Rupture - Flashbacks. Ca commence par une rencontre originale,
vraie, et ça débouche sur la love story de Mr
Tout-le-monde, du moins le croit-on ; avec un couple de ciné
en parfaite symbiose et comme rarement on en voit sur grand
écran. Car ce film vous happe dès le départ
: il possède un ton propre, une puissante personnalité,
il impose sa propre façon de voir les choses et fait
de son héroïne déchue le centre de l'histoire
(il suffit de regarder comment sont filmés les dialogues).
A ce sujet, je n'avais pas vu V. Cassel aussi juste depuis fort
longtemps et E. Bercot n'a pas volé son prix à
Cannes.
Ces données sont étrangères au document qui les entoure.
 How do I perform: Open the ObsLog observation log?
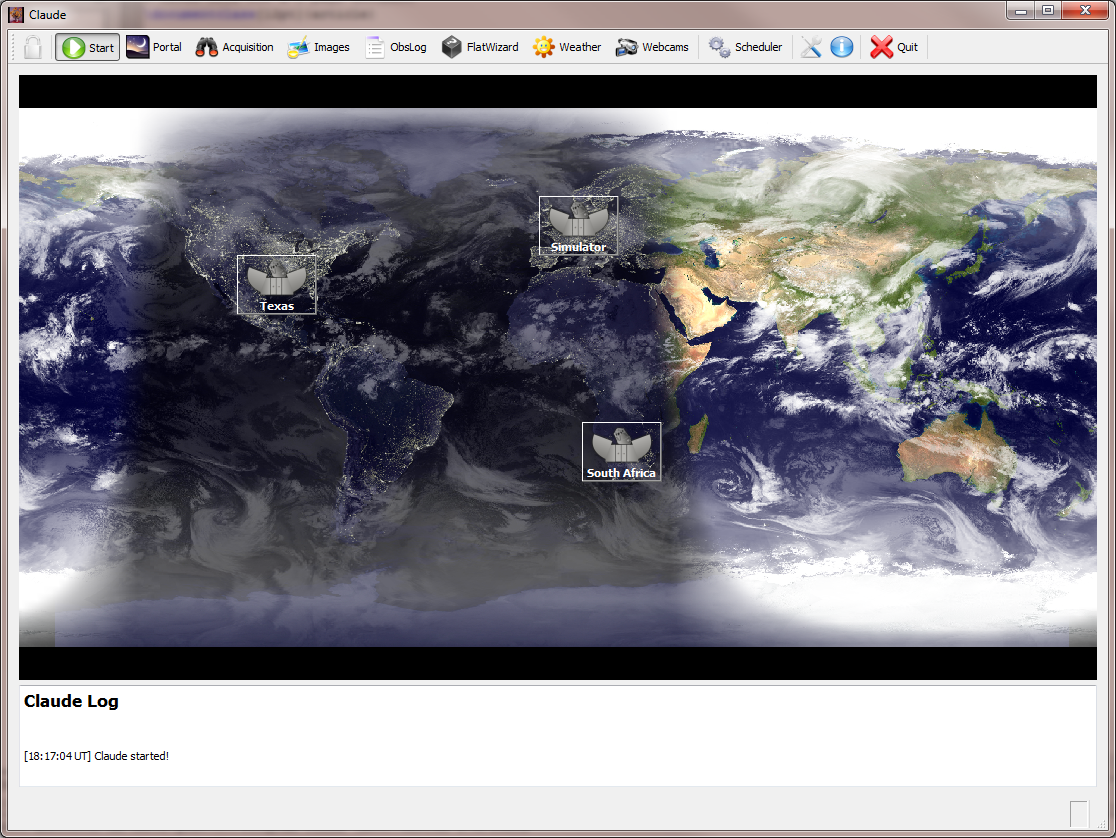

Voici une oeuvre qui désosse psychologiquement
ce que l'on a coutume d'appeler aujourd'hui l'amour "pervers-narcissique"
: une personne -généralement un homme- qui aime
sincèrement (un "je t'aime" trop rapidement
dit) et surtout se fait aimer de sa proie, trouvant ainsi l'une
des plus grandes faiblesses à exploiter, utilisant cet
amour pour parvenir à des fins les plus abjectes. C'est
un regard halluciné sur un couple, à peine croyable
parfois, pénétrant leur intimité sans pudeur
ni retenue, mais sans pour autant faire acte d'un voyeurisme
visuel -ici tout est, je le rappelle, pyschologique-, sur la
progressive destruction mentale d'un être humain par son
double aimant. Relation perverse lentement mise en place et
reposant entièrement sur cette fascination, alors que
l'être cher est pourtant capable de toutes les bassesses
et d'un nombrilisme les plus extrême. Piège inéluctable
d'un amour sincère, douce descente aux enfers décrite
avec force de détails, de précision et d'intelligence,
évitant à tout prix et le tape-à-l'oeil
et le déjà-vu, ne caricaturant jamais les situations
énoncées. En fait tout passe par des dialogues
formidablement bien écrits, tout effort de manipulation
est accompagné de paroles déstabilisantes, comme
des couperets que le bourreau choisit et déclame avec
force. Une oeuvre à part, formidablement documentée,
qui confirme l'immense talent de sa réalisatrice.